Dehydration and mercaptan removal
The treated gas from the AGRU is water saturated. Glycol units are typically used to achieve the necessary pipeline specification. Alternatively, molecular sieves are used in cases where cryogenic processes recover the C2+ fraction from the inlet gas, if nitrogen rejection is required, or if the natural gas product is sent to an LNG plant. Water needs to be removed to less than 0.1 ppmv to prevent hydrate formation in the cryogenic sections. Molecular sieves can also be used for mercaptan removal.
The formation of carbonyl sulphide (COS) is an important consideration when using molecular sieves for dehydration in the presence of sulphur species. COS is formed during the regeneration of the beds, and the resulting regeneration gas requires treatment using a solvent with a high affinity for mercaptans and COS. There can be different approaches to dealing with regeneration gas because of intermittent flows and varying compositions. If a treating system is in place, mercaptans and COS are then routed to the SRU for sulphur recovery. Otherwise, regeneration gas very often ends up blended with fuel gas or routed to the incinerator, depending on allowable sulphur emission levels.

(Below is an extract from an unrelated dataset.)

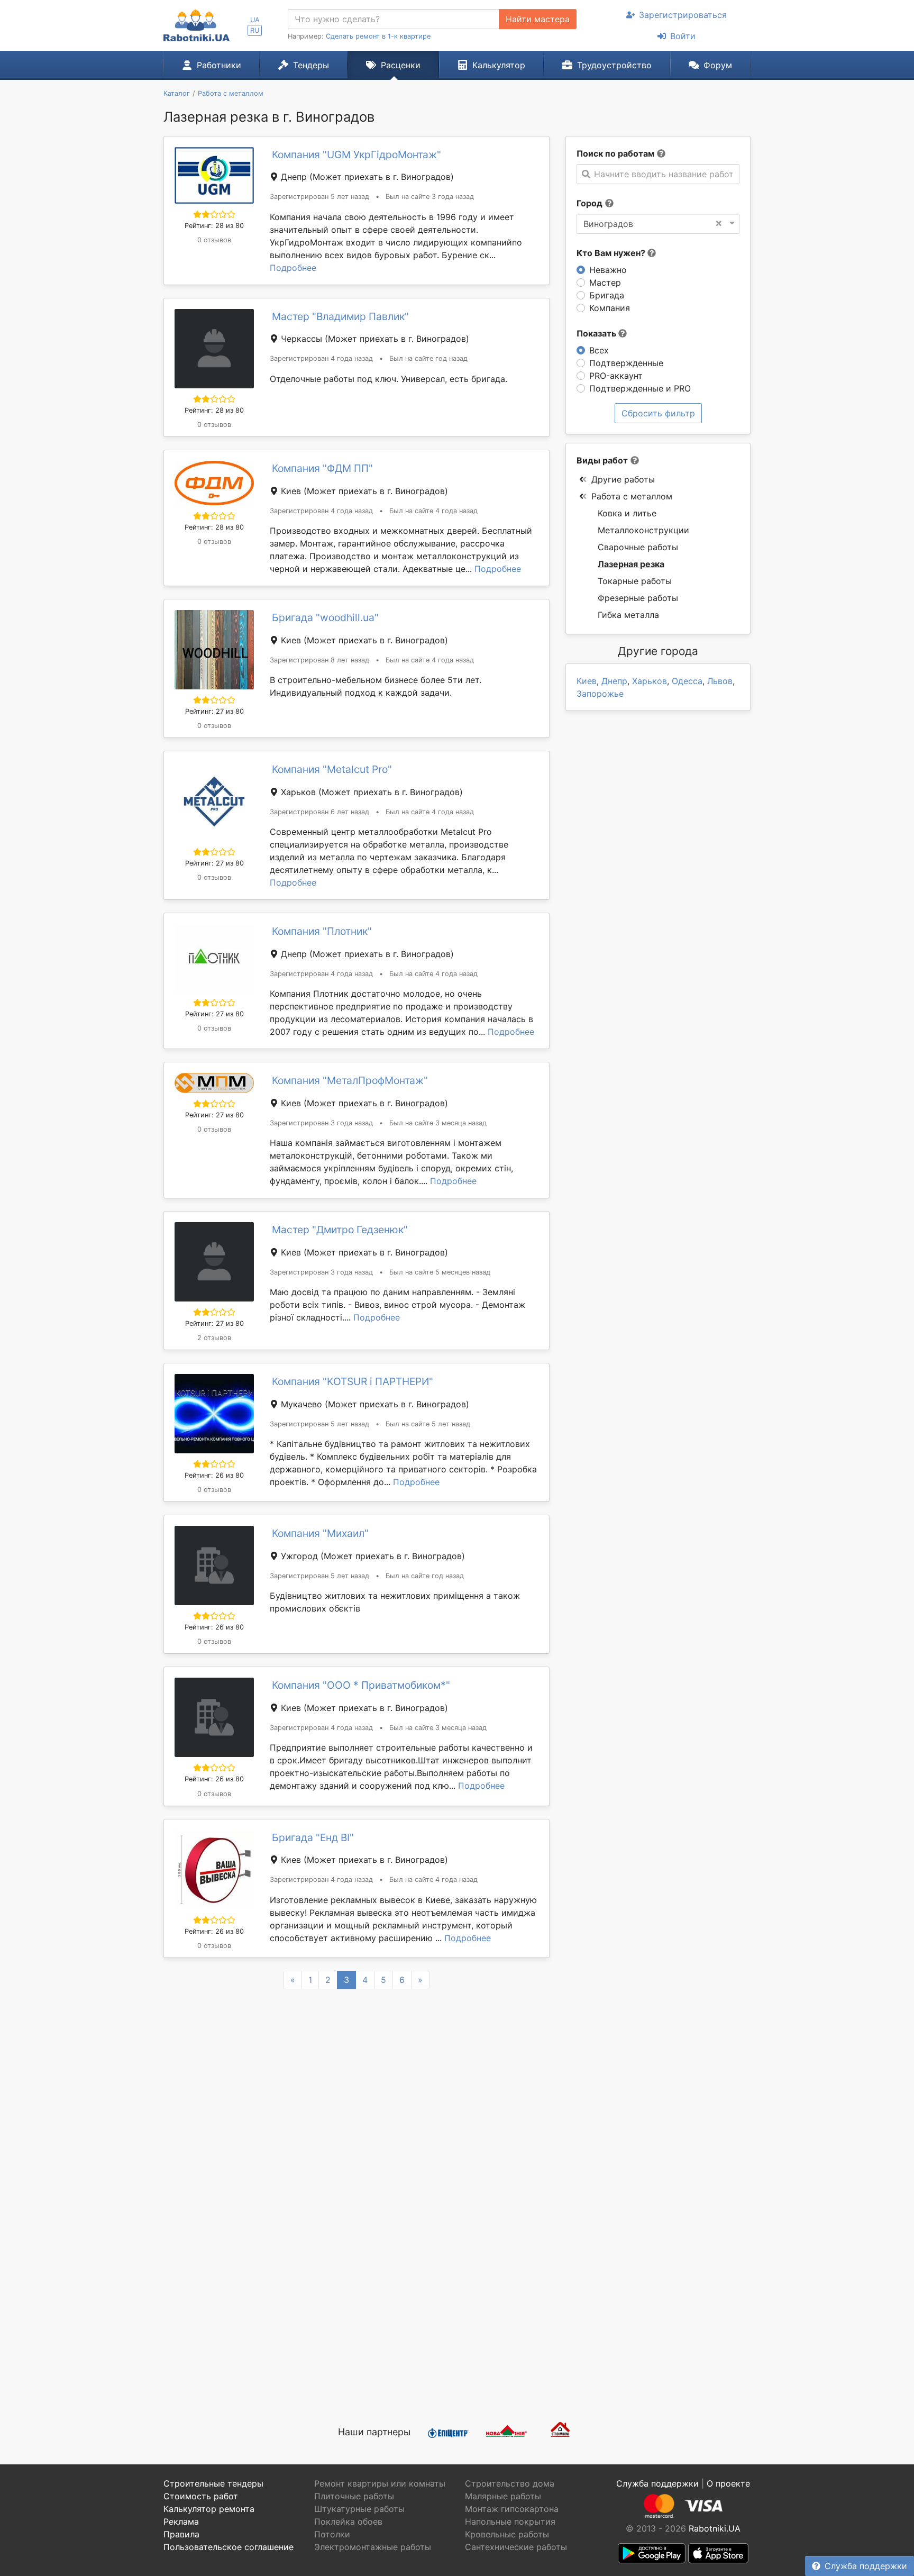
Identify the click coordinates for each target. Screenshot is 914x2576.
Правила (181, 2534)
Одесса (687, 681)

Hydrocarbon liquids recovery
If the gas contains sufficient C2+ fractions, it may be economically feasible to extract these liquids, resulting in a product that may have a higher sales value than natural gas. Hydrocarbon liquid recovery might also be required to meet the heating value specifications of natural gas.
Natural gas polishing
This section covers all other processing steps necessary to meet the sales gas or LNG product specifications, for instance nitrogen rejection in cases where natural gas needs to meet a nitrogen specification, typically ranging from 3-4 vol%.
The liquids from the inlet receiver are conditioned to remove any dissolved salts and to collect any hydrate inhibitors present in the raw gas. Stripping off the light components stabilises hydrocarbons from the inlet receiver. The liquids from the hydrocarbon recovery may be further processed in a natural gas liquids (NGL) fractionation train, resulting in ethane, propane, butane, and natural gasoline fractions.
Sulphur block configuration and evaluation criteria
The following are key criteria for the sulphur block when meeting natural gas specifications:
• CO2 removal from a gas that contains no H2S
• H2S removal from a gas that contains no CO2
• Simultaneous removal of both CO2 and H2S
• Selective removal of H2S from a gas that contains both CO2 and H2S.